Fueron tiempos cruentos y si la guerra civil había acabado, allí no se había notado. Tras años de luchas, la comarca logró pacificarse de nuevo, aunque quedó empobrecida y devastada. Los lugareños apenas tenían algo que llevarse a la boca, mucho menos después de que el  Gran Muro terminase de edificarse. Las desgracias no dejaban de sucederse y los primeros huargen comenzaban a aparecer por los bosques. Los cada vez más diezmados lugareños empezaban a afirmar que su tierra había sido abandonada por la Luz, que las fechorías y excesos del viejo capitán los habían condenado a todos. Los años que siguieron fueron menos halagüeños si cabe para aquella comarca. Cada vez más y más perecían por el hambre, la maldición huargen o la violencia cotidiana. Muchos se plantaban frente al foso del fortín exigiendo a su amo y señor protección.
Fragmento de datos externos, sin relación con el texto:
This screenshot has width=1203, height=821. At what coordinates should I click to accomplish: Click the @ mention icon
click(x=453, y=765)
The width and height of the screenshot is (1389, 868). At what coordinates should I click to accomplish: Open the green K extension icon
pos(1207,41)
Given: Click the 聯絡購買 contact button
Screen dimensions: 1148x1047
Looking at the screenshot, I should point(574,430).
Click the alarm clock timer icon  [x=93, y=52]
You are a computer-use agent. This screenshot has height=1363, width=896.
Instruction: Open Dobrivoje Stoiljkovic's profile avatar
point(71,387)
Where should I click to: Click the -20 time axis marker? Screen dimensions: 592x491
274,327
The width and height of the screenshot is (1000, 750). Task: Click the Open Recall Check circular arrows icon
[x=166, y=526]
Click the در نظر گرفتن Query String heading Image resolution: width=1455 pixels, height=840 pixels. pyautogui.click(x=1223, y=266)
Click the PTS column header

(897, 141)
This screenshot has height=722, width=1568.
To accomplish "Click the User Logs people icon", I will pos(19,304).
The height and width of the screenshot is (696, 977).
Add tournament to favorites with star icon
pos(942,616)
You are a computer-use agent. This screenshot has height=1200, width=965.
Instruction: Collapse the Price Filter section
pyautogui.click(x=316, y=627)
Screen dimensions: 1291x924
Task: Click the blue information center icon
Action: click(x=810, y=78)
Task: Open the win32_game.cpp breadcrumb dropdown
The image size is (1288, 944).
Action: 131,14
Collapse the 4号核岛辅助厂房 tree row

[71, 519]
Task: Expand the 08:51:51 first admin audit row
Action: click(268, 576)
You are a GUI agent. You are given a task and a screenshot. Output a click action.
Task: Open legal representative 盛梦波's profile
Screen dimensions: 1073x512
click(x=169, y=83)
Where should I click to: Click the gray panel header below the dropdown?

Adelard cayó en una de las muchas cacerías que se organizaron contra los hombres-bestia; Baldwin asumió toda la responsabilidad de limpiar aquella comarca junto a los soldados. El señor ya ni sentía ni padecía; su hija Elizabeth se encargó, con Baldwin al mando de la exigua tropa, de dirigir el lugar.

Su empresa fue más o menos fructífera, pero aquello no impidió que en cierto momento los imperiales desembarcasen un enorme ejército en las playas y pronto comenzasen a someter cuanta villa se pusiera por delante. No tardaron en enviar emisarios también al viejo y ruinoso torreón exigiendo fidelidad y mientras Baldwin y los pocos soldados que aún permanecían fieles a su familia luchaban por ganar tiempo, esperando a que el rey cumpliese con sus súbditos y enviase al ejército. No fue así. Aprovechando la debilidad del barón, otros señores rurales que ansiaban controlar aquella tierra hincaron rápidamente su rodilla ante la autoridad imperial y confabularon contra los Hildebrand. En medio de la noche asaltaron el fuerte, superaron el muro y pasaron a cuchillo a todo el que se resistió. El barón, en un último atisbo de dignidad, empuñó la espada junto a un puñado de fieles, pereciendo por el acero del enemigo.. Elisabeth fue secuestrada y obligada a firmar abusivos tratados en favor de la autoridad imperial, cediendo la potestad de la tierra a nuevos señores y quedando desposeídos de todo poder, mientras que Baldwin y la tropa se veían aislados entre el ejército imperial y los huargen salvajes.

Abandonando toda esperanza y sin mejor opción, Baldwin marchó al norte con los supervivientes, dispersándose por los campos. Deseoso de recuperar la tierra que por derecho pertenecía a su medio-hermana, él había asumido su posición como eterno segundón, pero estaba agradecido de no haber acabado como un campesino desdentado y esclavo de la tierra. Creía firmemente en que los ejércitos reales podían hacer frente al poder imperial y quizá encontrase a espadas dispuestas a ayudarle a liberar el torreón y a sus parientes.